Nous gardons l’œil fermement fixé sur cet objectif et nous avons franchi une étape énorme dans ce but. Entre 2014 et 2015, nous avons réduit de 6 grammes la moyenne de notre parc de véhicules pour atteindre les 123 g/km. En Europe, notre objectif pour le parc de véhicules MBC est d’environ 100 grammes. Nous augmenterons progressivement le pourcentage de véhicules électriques dans notre parc pour atteindre cet objectif. Chez Daimler, les véhicules électriques se compteront par centaines de milliers d’ici 2020.
Les véhicules propulsés par des moteurs à combustion interne et des batteries seront-ils encore construits sur la même plate-forme ?
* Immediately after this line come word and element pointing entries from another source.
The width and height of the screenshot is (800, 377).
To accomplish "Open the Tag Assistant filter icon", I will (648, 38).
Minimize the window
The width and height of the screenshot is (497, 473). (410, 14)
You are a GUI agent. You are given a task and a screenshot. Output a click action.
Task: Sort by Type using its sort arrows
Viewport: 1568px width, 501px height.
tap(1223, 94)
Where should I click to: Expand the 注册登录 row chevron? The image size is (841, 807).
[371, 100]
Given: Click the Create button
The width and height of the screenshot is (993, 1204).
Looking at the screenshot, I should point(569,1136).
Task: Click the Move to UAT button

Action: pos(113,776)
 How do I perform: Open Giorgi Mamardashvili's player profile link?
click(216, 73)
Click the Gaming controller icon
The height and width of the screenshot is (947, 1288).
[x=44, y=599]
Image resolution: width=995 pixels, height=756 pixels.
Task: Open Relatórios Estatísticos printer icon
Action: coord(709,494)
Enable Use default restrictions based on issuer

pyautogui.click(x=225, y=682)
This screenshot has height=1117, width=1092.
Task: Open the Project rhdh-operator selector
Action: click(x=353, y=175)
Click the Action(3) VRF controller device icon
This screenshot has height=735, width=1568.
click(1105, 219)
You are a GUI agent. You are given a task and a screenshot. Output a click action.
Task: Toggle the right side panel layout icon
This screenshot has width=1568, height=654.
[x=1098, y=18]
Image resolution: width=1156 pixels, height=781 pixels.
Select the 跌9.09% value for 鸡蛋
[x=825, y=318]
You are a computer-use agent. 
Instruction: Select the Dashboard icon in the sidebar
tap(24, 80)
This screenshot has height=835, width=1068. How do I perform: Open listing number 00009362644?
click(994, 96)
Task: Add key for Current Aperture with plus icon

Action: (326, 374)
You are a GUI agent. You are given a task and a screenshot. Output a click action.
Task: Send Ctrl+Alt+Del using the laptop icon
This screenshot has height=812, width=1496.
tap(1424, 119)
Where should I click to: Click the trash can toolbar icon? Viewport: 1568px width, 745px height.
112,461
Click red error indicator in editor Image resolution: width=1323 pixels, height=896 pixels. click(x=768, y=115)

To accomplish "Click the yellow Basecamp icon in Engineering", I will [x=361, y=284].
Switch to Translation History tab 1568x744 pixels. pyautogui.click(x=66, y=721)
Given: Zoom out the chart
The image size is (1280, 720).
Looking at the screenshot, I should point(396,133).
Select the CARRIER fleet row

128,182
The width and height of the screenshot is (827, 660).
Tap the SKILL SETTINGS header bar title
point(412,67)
Pas exclusivement. Nous sommes en train de créer une architecture spécialisée pour les véhicules purement électriques à batterie, en plus des modèles hybrides et des modèles propulsés par pile à combustible. Voilà une autre indication de notre engagement en matière de mobilité électrique, domaine dans lequel nous investissons beaucoup. Nous sommes convaincus que le marché est prêt. Cette étape aura pour effet d’augmenter considérablement l’attrait et l’utilité des véhicules électriques.
Quel avenir reste-t-il alors aux piles à combustible ?
Il ne fait aucun doute que le groupe motopropulseur à pile à combustible est déjà prêt pour le marché. Nous l’avons déjà prouvé en 2011 avec la Mercedes-Benz F-CELL World Drive. Une chose est claire : la technologie des batteries donnera aussi lieu à une autonomie de plus en plus longue, moyennant des coûts de plus en plus faibles. Cependant, la pile à combustible conservera au moins un avantage évident à l’avenir : une grande autonomie avec un temps de recharge court, de trois minutes à peine. La technologie de l’hydrogène est particulièrement appropriée à la motorisation des autobus, qui font l’objet d’une demande particulièrement forte dans les villes. La perspective d’une circulation routière entièrement libre d’émissions et basée sur l’hydrogène comme source d’énergie est tout à fait réalisable. À l’heure actuelle, le plus grand obstacle reste la mise en place d’une infrastructure de postes de recharge entièrement indépendante. Toutefois, nous restons optimistes grâce aux programmes concrets de construction d’infrastructures dans de nombreux pays, et notamment en Allemagne, par notre projet conjoint H2 Mobilité. Nous ferons une autre déclaration lors du lancement sur le marché de notre nouveau véhicule à pile à combustible basé sur le modèle GLC, en particulier avec la technologie novatrice déjà présente dans nos véhicules de recherche F 125! et F 015. Avec le groupe motopropulseur rechargeable F-CELL, nous augmenterons encore les possibilités.